La valeur de l’argent

Pour interroger un éventuel recours à la prostitution, poser la question de l’argent se révèle une excellente porte d’entrée. A l’Association nationale de réadaptation sociale, qui reçoit des jeunes en galère de 18 à 25 ans, ce thème est évoqué d’emblée : comment vivent-ils ?, se débrouillent-ils ?, avec quel argent ?… « Le travailleur social doit vraiment être à l’écoute pour repérer, dès le début, d’éventuels signaux d’alerte », insiste Valérie Guérin, éducatrice spécialisée. L’essentiel « n’est pas de leur faire dire le mot “prostitution”, mais d’essayer de les faire déconstruire ce qu’ils vivent ». Sans les culpabiliser, les victimiser ou leur demander d’arrêter, il s’agit de voir comment ils perçoivent leur situation, s’ils la jugent dégradante, ce qu’ils ont envie de faire, et d’adapter la réponse. « On réagira différemment avec un jeune affirmant qu’il donne son corps contre de l’argent depuis l’adolescence, et un autre qu’il dort chez des inconnus en échange de relations sexuelles car il est à la rue », poursuit-elle.

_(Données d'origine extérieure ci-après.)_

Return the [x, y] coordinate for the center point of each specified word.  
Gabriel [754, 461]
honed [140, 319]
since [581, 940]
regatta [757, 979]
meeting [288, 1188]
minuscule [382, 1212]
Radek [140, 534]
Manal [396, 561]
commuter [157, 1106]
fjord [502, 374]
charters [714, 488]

Pour certains mineurs, l’argent semble être devenu un objectif en soi. Ainsi, témoigne Nicolas Frétel, directeur de foyer éducatif PJJ à Paris, « nos jeunes disent qu’ils doivent faire de l’argent. Les garçons sont dans le deal et les vols avec violences ; les filles cherchent des hommes à arnaquer en leur promettant des relations sexuelles… » Enfin, l’argent gagné n’a pas la même signification pour tous, et questionner ce qu’il représente se révèle intéressant. Selon Rose-Angèle Leroy, éducatrice spécialisée à l’Amicale du Nid, « l’argent fait tiers, c’est une façon de réparer l’acte, de se réparer. Or, parfois, certains sont dans l’incapacité de demander à l’autre une monnaie d’échange. Comme s’ils ne valaient même pas ça… »

Notes

(1) Ces cas sont extraits du rapport « Trajectoires de vie des jeunes de 18 à 25 ans accompagnés en 2012 par l’Amicale du Nid Paris : quelques éléments pour comprendre leur chemin vers la prostitution ».

(2) Situation soumise à l’Amicale du Nid 75 en 2014 par l’ASE 93.

(3) « Prostitutions : les enjeux sanitaires » – IGAS – Décembre 2012.

(4) Par l’Amicale du Nid, l’Association nationale de réadaptation sociale et Hors la rue, à Paris.

(5) Sous l’égide de la Mission interministérielle pour la protection des femmes victimes de violences et la lutte contre la traite des êtres humains – Voir ASH n° 2935 du 27-11-15, p. 6.